You can place the hives right next to each other, just as long as you have enough room to work on them. In commercial operations the bee hives are usually placed 4 to a pallet, with 10 pallets in each yard. The bee yard is usually just a small unused area of a field. Keep them at least 10 feet away from people, to avoid the issues that can occur if too close to the public.
Honeybees are required by law to be kept in a beehive with removeable frames. This is the law in all of the states, so that the bees can easily be inspected for diseases that could be easily transferred from hive to hive.
If your budget will allow it, you should start out with at least 2 hives. That way, you can use how well the hives are doing to judge if one is having an issue, and if it is, you can use the other to help it survive. If one of the hives has less brood than the other, you can switch a couple of frames of brood / bees from the stronger hive and place them into the weaker hive - just MAKE SURE you don’t have a frame with the queen on it!
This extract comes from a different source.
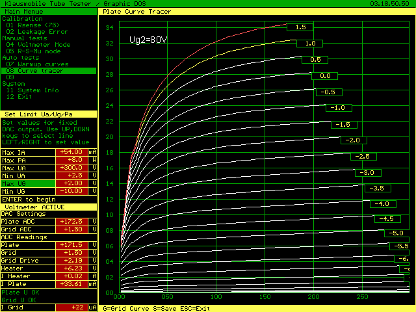Click the Grid ADC setting value
This screenshot has height=312, width=416.
pyautogui.click(x=73, y=229)
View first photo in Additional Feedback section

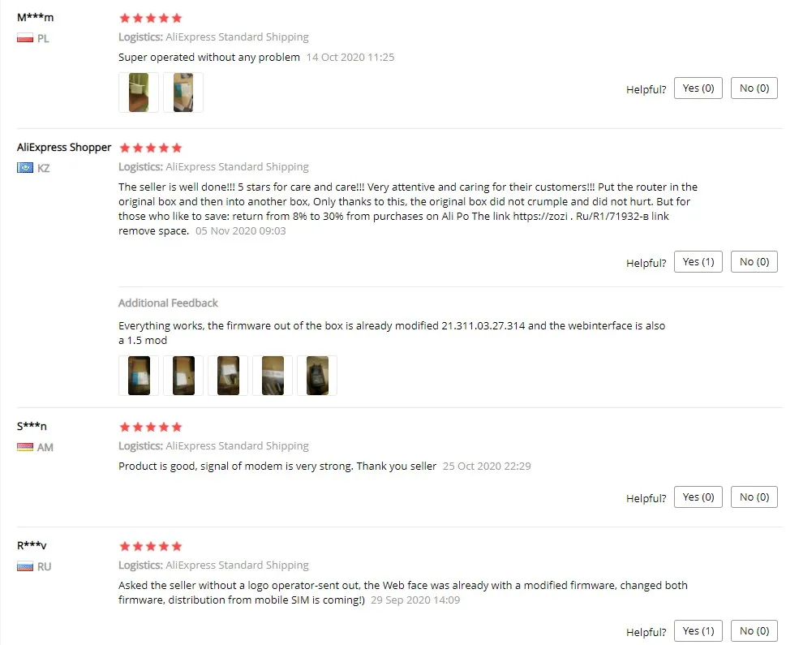pyautogui.click(x=139, y=376)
If you live within city limits, check with your city's administration offices first. Some cities have their own laws regarding bee keeping; others do not. You can also check with your state's Department of Agriculture; some states also have different rules and regulations concerning beekeeping and the selling of the honey.
A lot of beekeepers that take pictures to be posted on the internet or in books / magazines will take special pictures without any kind of protective wear on, just for the picture to be posted that way. If you were to watch them working commercial bee hives everyday, they would have full suits and gloves on. When you work commercial bee hives, you get so many stings that it can turn into a dangerous situation very quickly. No matter who you are, or how immune your body is, you can have a fatal reaction to it at one point or another. All commercial beekeepers know that this can happen.
Yes, you do need to purchase a bee suit and gloves! You can get by with a bee jacket once in a while, but full bee suits are the main piece of protective clothing used (especially during honey harvesting, or if you are to be in the bee hive(s) for extended amounts of time). Plus, you will have a better experience because you will feel more comfortable around the bees by wearing a bee suit and gloves, instead of being worried and anxious about bees stinging you!
The number one reason that bees leave right after they are installed into a new bee hive is usually that the queen gets released too soon. To explain it correctly, the reason the queen needs to stay in the queen cage between the frames is to leave the bees long enough time to start building wax on the frames so they will start accepting that this is their home. Then, after the queen is released, the bees make the decision to stay there instead of taking off, because of the beeswax building achievements that they have made for the colony.
Not at all! All queens make the piping noises and the tooting noises like a train whistle, that is their way of communicating to their attendants that they need something. Also, queen honey bees will pipe when they are around other queens to signal a threat. Newly mated queens will make piping sounds that sound different, but it does not mean that she is not mated, she is just very young so it sounds different.